= Elimination (pharmacology) =

Processes where a drug is removed or cleared

Diagram illustrating renal flow along the nephron

In pharmacology, the elimination or excretion of a drug is understood to be any one of a number of processes by which a drug is eliminated (that is, cleared and excreted) from an organism either in an unaltered form (unbound molecules) or modified as a metabolite. The kidney is the main excretory organ although others exist such as the liver, the skin, the lungs or glandular structures, such as the salivary glands and the lacrimal glands. These organs or structures use specific routes to expel a drug from the body, these are termed elimination pathways:
- Urine
- Tears
- Perspiration
- Saliva
- Respiration
- Milk
- Faeces
- Bile

Drugs are excreted from the kidney by glomerular filtration and by active tubular secretion following the same steps and mechanisms as the products of intermediate metabolism. Therefore, drugs that are filtered by the glomerulus are also subject to the process of passive tubular reabsorption.
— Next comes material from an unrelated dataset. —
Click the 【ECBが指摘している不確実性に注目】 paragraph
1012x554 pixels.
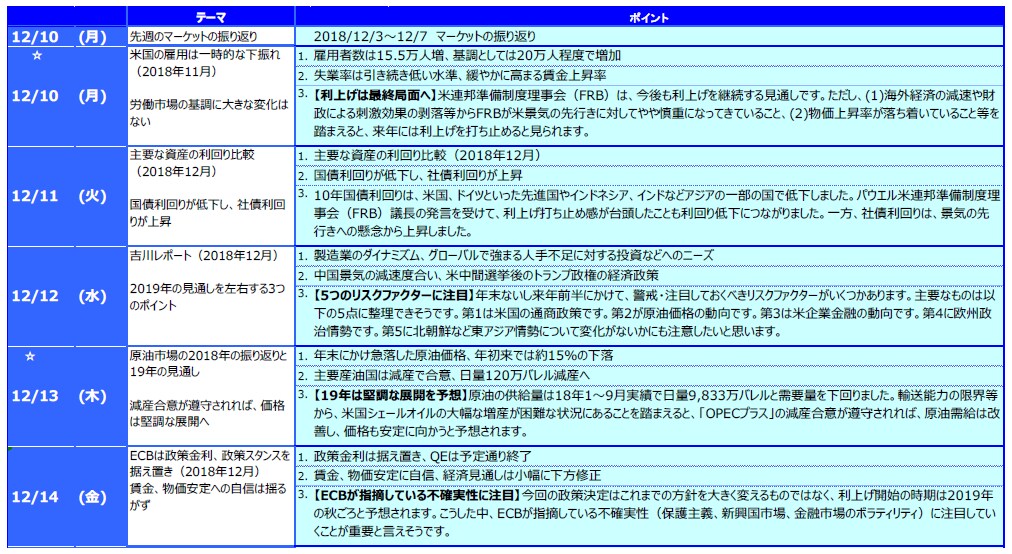(x=650, y=513)
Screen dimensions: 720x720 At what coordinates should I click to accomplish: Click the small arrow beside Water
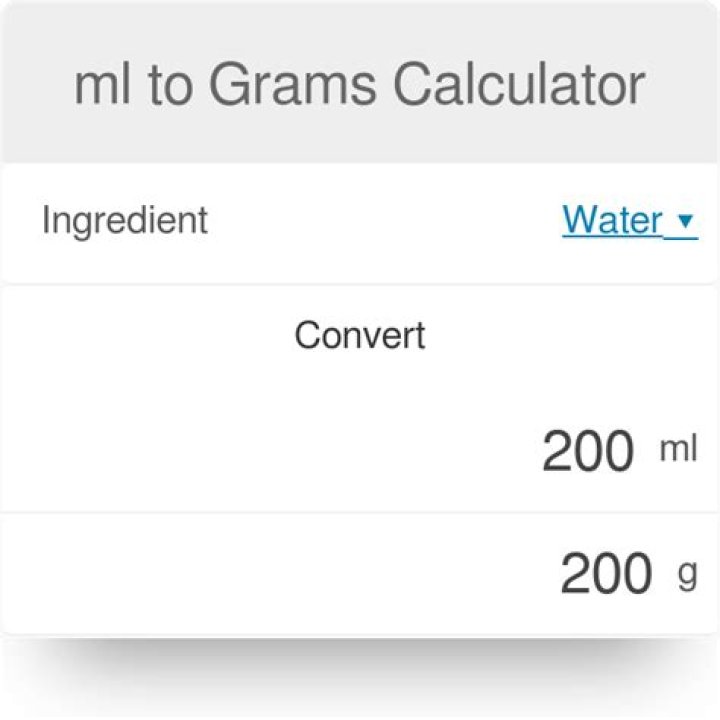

Glomerular filtration will only remove those drugs or metabolites that are not bound to proteins present in blood plasma (free fraction) and many other types of drugs (such as the organic acids) are actively secreted. In the proximal and distal convoluted tubules, non-ionised acids and weak bases are reabsorbed both actively and passively. Weak acids are excreted when the tubular fluid becomes too alkaline and this reduces passive reabsorption. The opposite occurs with weak bases. Poisoning treatments use this effect to increase elimination, by alkalizing the urine causing forced diuresis which promotes excretion of a weak acid, rather than it getting reabsorbed. As the acid is ionised, it cannot pass through the plasma membrane back into the blood stream and instead gets excreted with the urine. Acidifying the urine has the same effect for weakly basic drugs.

On other occasions drugs combine with bile juices and enter the intestines. In the intestines the drug will join with the unabsorbed fraction of the administered dose and be eliminated with the faeces or it may undergo a new process of absorption to eventually be eliminated by the kidney.

The other elimination pathways are less important in the elimination of drugs, except in very specific cases, such as the respiratory tract for alcohol or anaesthetic gases. The case of mother's milk is of special importance. The liver and kidneys of newly born infants are relatively undeveloped and they are highly sensitive to a drug's toxic effects. For this reason it is important to know if a drug is likely to be eliminated from a woman's body if she is breast feeding in order to avoid this situation.

== Pharmacokinetic parameters of elimination ==
Pharmacokinetics studies the manner and speed with which drugs and their metabolites are eliminated by the various excretory organs. This elimination will be proportional to the drug's plasmatic concentrations. In order to model these processes a working definition is required for some of the concepts related to excretion.

=== Half life ===

The plasma half-life or half life of elimination is the time required to eliminate 50% of the absorbed dose of a drug from an organism. Or put another way, the time that it takes for the plasma concentration to fall by half from its maximum levels.

=== Clearance ===

The difference in a drug's concentration in arterial blood (before it has circulated around the body) and venous blood (after it has passed through the body's organs) represents the amount of the drug that the body has eliminated or cleared. Although clearance may also involve other organs than the kidney, it is almost synonymous with renal clearance or renal plasma clearance. Clearance is therefore expressed as the plasma volume totally free of the drug per unit of time, and it is measured in units of volume per units of time.
Clearance can be determined on an overall, organism level («systemic clearance») or at an organ level (hepatic clearance, renal clearance etc.). The equation that describes this concept is:

$CL_o = Q \cdot \frac{(C_A - C_V)}{C_A}$

Where: $CL_o$ is the organ's clearance rate, $C_A$ is the drug's plasma concentration in arterial blood, $C_V$ is the drug's plasma concentration in venous blood and $Q$ an organ's blood flow.

Each organ will have its own specific clearance conditions, which will relate to its mode of action. The «renal clearance» rate will be determined by factors such as the degree of plasma protein binding as the drug will only be filtered out if it is in the unbound free form, the degree of saturation of the transporters (active secretion depends on transporter proteins that can become saturated) or the number of functioning nephrons (hence the importance of factors such as kidney failure).

As «hepatic clearance» is an active process it is therefore determined by factors that alter an organism's metabolism such as the number of functioning hepatocytes, this is the reason that liver failure has such clinical importance.

== Steady state ==
The steady state or stable concentration is reached when the drug's supply to the blood plasma is the same as the rate of elimination from the plasma. It is necessary to calculate this concentration in order to decide the period between doses and the amount of drug supplied with each dose in prolonged treatments.

== Other parameters ==
Other parameters of interest include a drug's bioavailability and the apparent volume of distribution.